[Home](../../README.md)

### Feature Engineering

This Jupyter Notepad is a selection of data engineering processes you can apply to your data before model training to maximise the performance of your machine learning model. For this demonstration we will engineer new or improved features for the diabetes data you previously wrangled.

#### Feature Engineering Process
- Deriving new variables from existing ones
    - Encoding categorical features
    - Calculating new features from existing features
- Combining features/feature interactions
- Identifying the most relevant features for the model
- Transforming Features
  - [Dividing Data into categories](https://web.ma.utexas.edu/users/mks/statmistakes/dividingcontinuousintocategories.html)
  - Mathematical transformations (for example logarithmic transformations).
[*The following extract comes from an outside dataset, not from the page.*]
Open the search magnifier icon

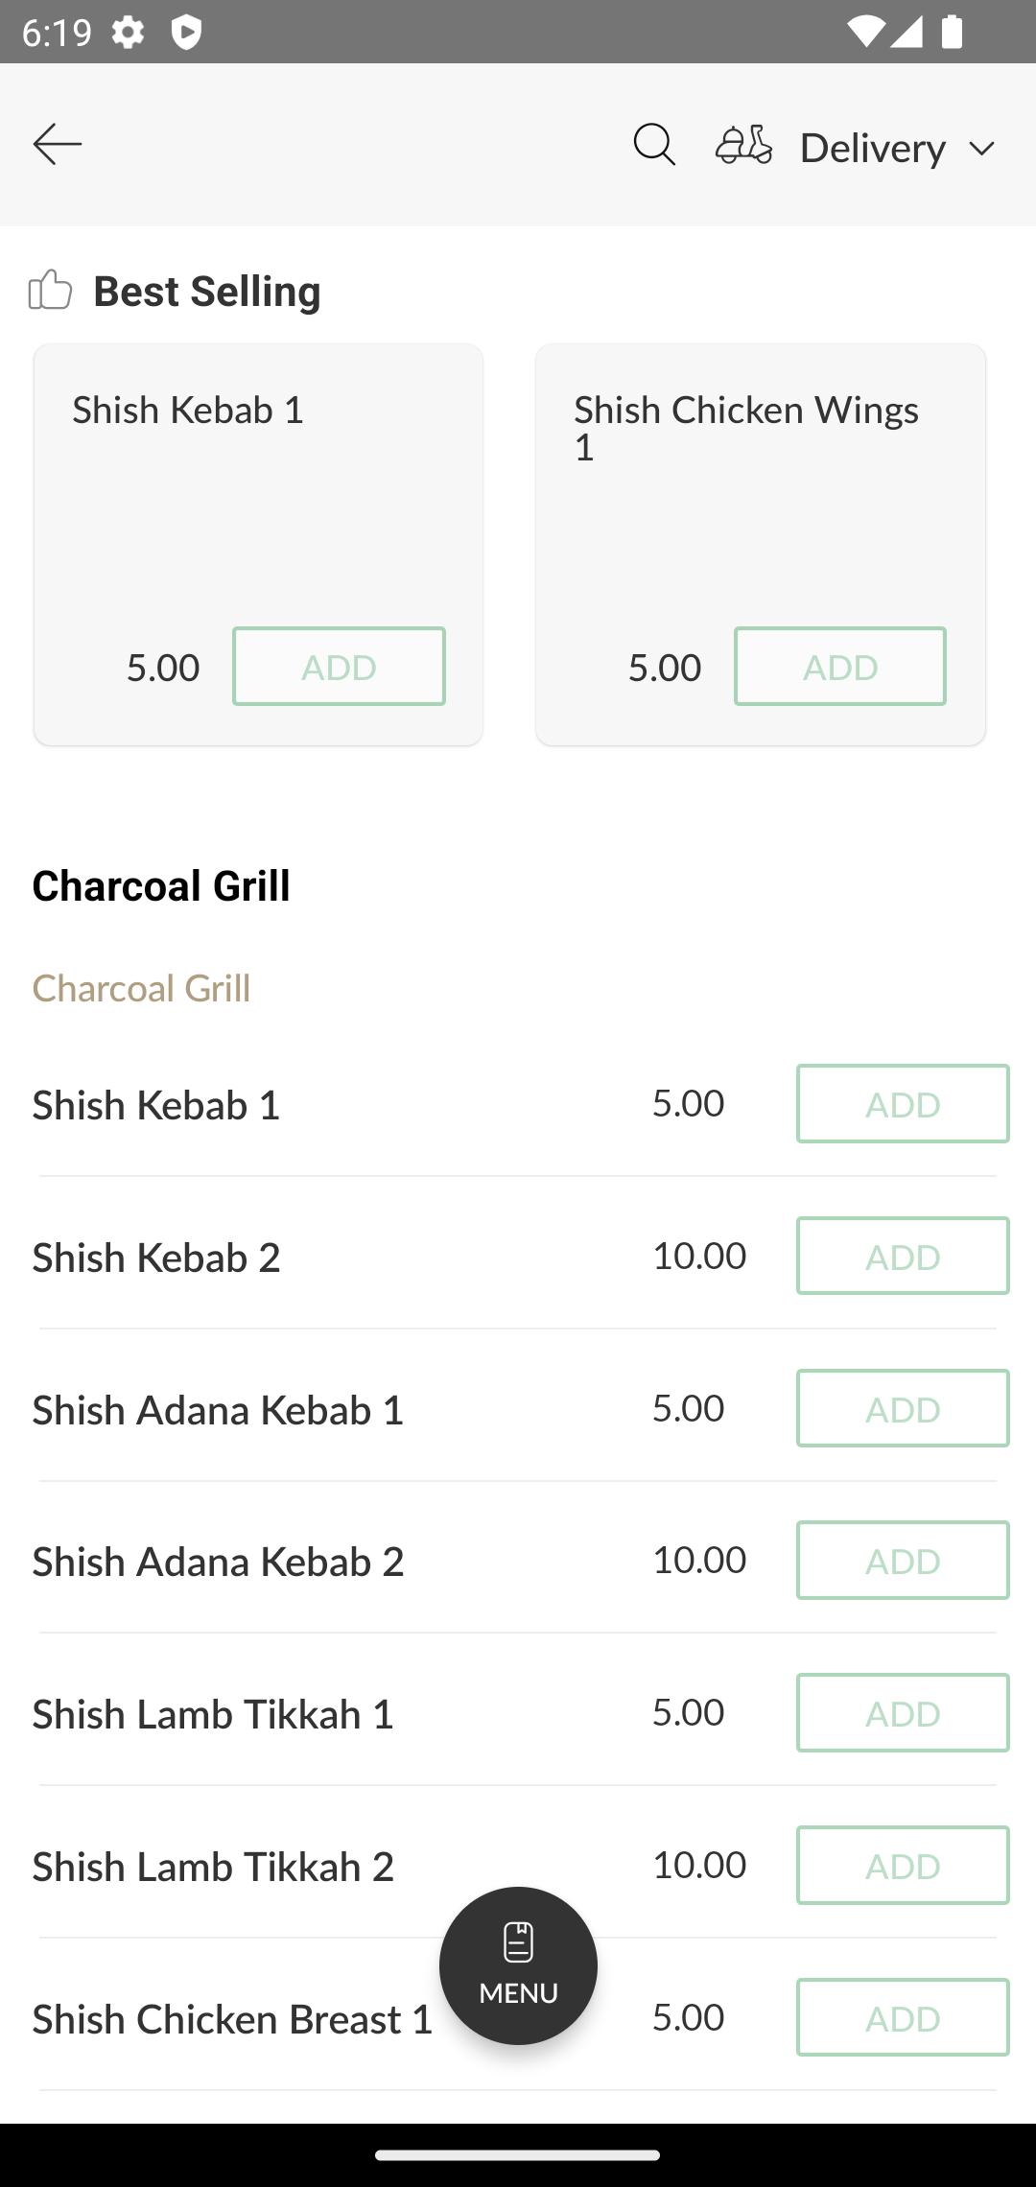(655, 145)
Logarithmic transformations are a powerful tool in the world of statistical analysis. They are often used to transform data that exhibit skewness or other irregularities, making it easier to analyze, visualize, and interpret the results.
- Creating Domain-Specific Features that incorporating knowledge from the specific domain to create features that capture important characteristics of the data.

#### Load the required dependencies

In [None]:
# Import frameworks
import pandas as pd

####  Store the data as a local variable

The data frame is a Pandas object that structures your tabular data into an appropriate format. It loads the complete data in memory so it is now ready for preprocessing.

In [None]:
data_frame = pd.read_csv("2.2.1.wrangled_data.csv")

####  Deriving new variables from existing ones

##### Encoding categorical variables

Data Encoding converts textual data into numerical format, so that it can be used as input for algorithms to process. The reason for encoding is that most machine learning algorithms work with numbers and not with text or categorical variables.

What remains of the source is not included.